Winkleby MA; Ragland DR; Syme SL; Fisher JM. Heightened risk of hypertension among black males: the masking effects of covariables. Am J Epidemiol 1988 Nov;128(5):1075-83.

ABSTRACT: This study examines the extent to which a set of 10 demographic, behavioral, and medical risk factors explain black/white differences in hypertension. Data are from a cross-sectional examination of San Francisco transit drivers aged 25-65 years surveyed during 1983-1985 as part of an occupational health study. The inherent restriction of the study population to bus drivers and the further restriction to males in this population (764 blacks and 224 whites) controlled for factors related to occupation and sex. Control of 10 additional potential risk factors, including age, education, body mass index, smoking, and intake of caffeine and alcohol was possible in the analytic phase of the study. The unadjusted prevalence of hypertension (systolic blood pressure greater than or equal to 140 mmHg, diastolic blood pressure greater than or equal to 90 mmHg, or current use of antihypertensive medications) was 36.1 per cent for black males compared with 30.8 per cent for white males. The greatest difference in prevalence was observed for black males aged 55-64 years, for whom the prevalence was 46 per cent higher than for white males the same age. Despite higher rates of hypertension, blacks in all age groups exhibited lower levels of most major risk factors for hypertension. As a result, the independent effect of race on hypertension was increased rather than attenuated when the 10 covariables were taken into account (odds ratio of 1.27 in the unadjusted analysis, increasing to 1.54 in the adjusted, multivariate analysis). That this set of risk factors did not explain the higher rates of hypertension among blacks suggests that racial differences may arise from as yet unrecognized environmental and/or individual factors. The results also indicate that the association between race and blood pressure may have been underestimated in past studies that have relied on unadjusted analyses, in which negative confounding or masking effects of covariables have not been considered.


Ragland DR; Winkleby MA; Schwalbe J; Holman BL; Morse L; Syme SL; Fisher JM. Prevalence of hypertension in bus drivers. Int J Epidemiol 1987 Jun;16(2):208-14.

ABSTRACT:

This paper reports the results of a cross-sectional study conducted to evaluate the prevalence of hypertension in 1500 black and white male bus drivers from a large urban transit system in the US. Data for this study were compiled from the files of an occupational health clinic which conducts biennial medical examinations for drivers' license renewal.

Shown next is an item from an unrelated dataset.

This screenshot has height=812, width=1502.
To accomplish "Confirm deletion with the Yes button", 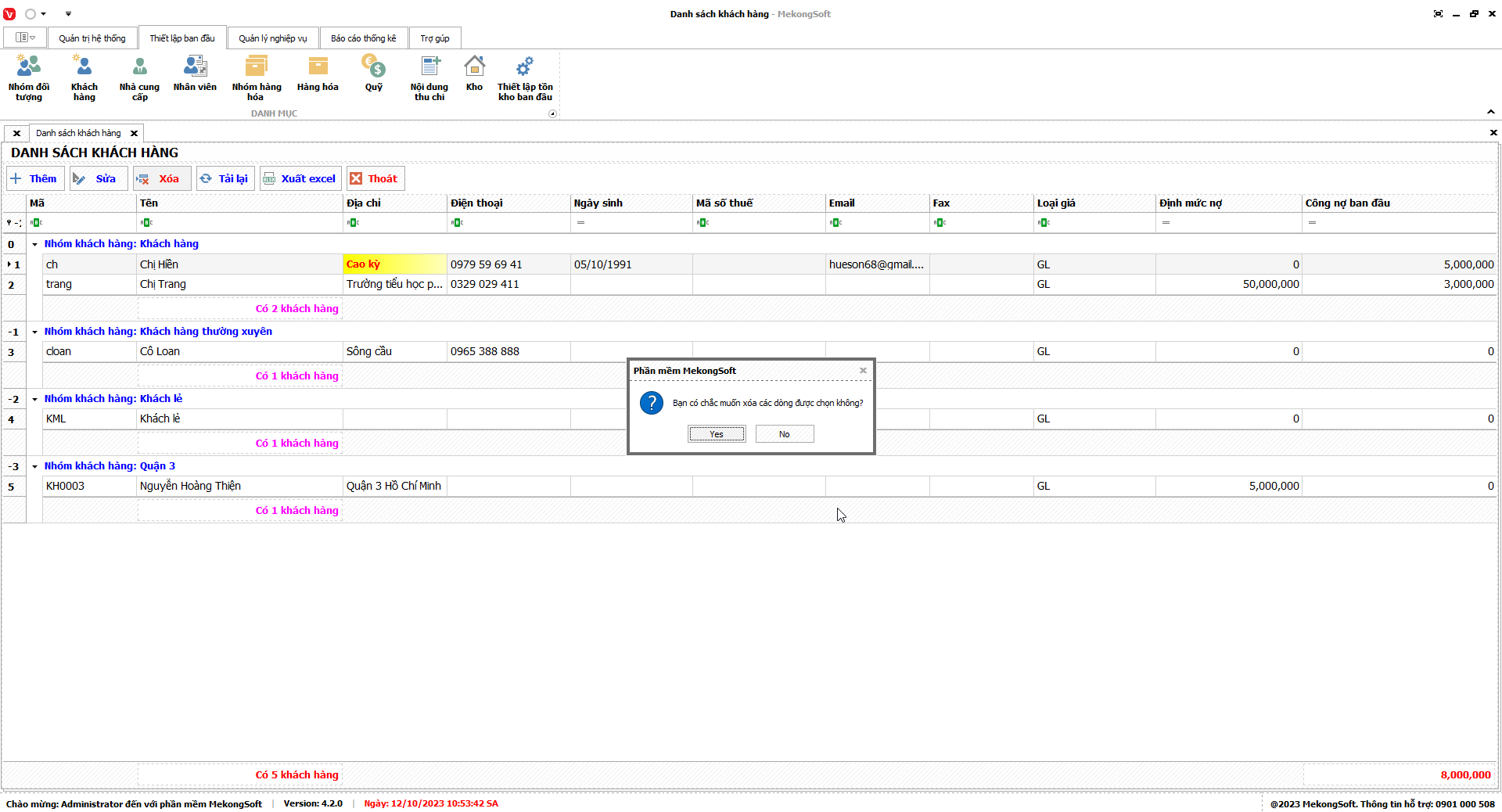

To test whether prevalence of hypertension was higher among bus drivers than among employed individuals in general, drivers were compared to three groups: individuals from both a national and local health survey and individuals undergoing baseline health examinations prior to employment as bus drivers. After adjustment for age and race, hypertension rates for bus drivers were significantly greater than rates for each of the three comparison groups. These findings support previous results from international studies of bus drivers suggesting that exposure to the occupation of driving a bus may carry increased health risk. This research has expanded into an on-going study which has the goals of clarifying the extent of hypertension in bus drivers and identifying specific behavioural and occupational factors that may be responsible for increased risk of cardiovascular disease.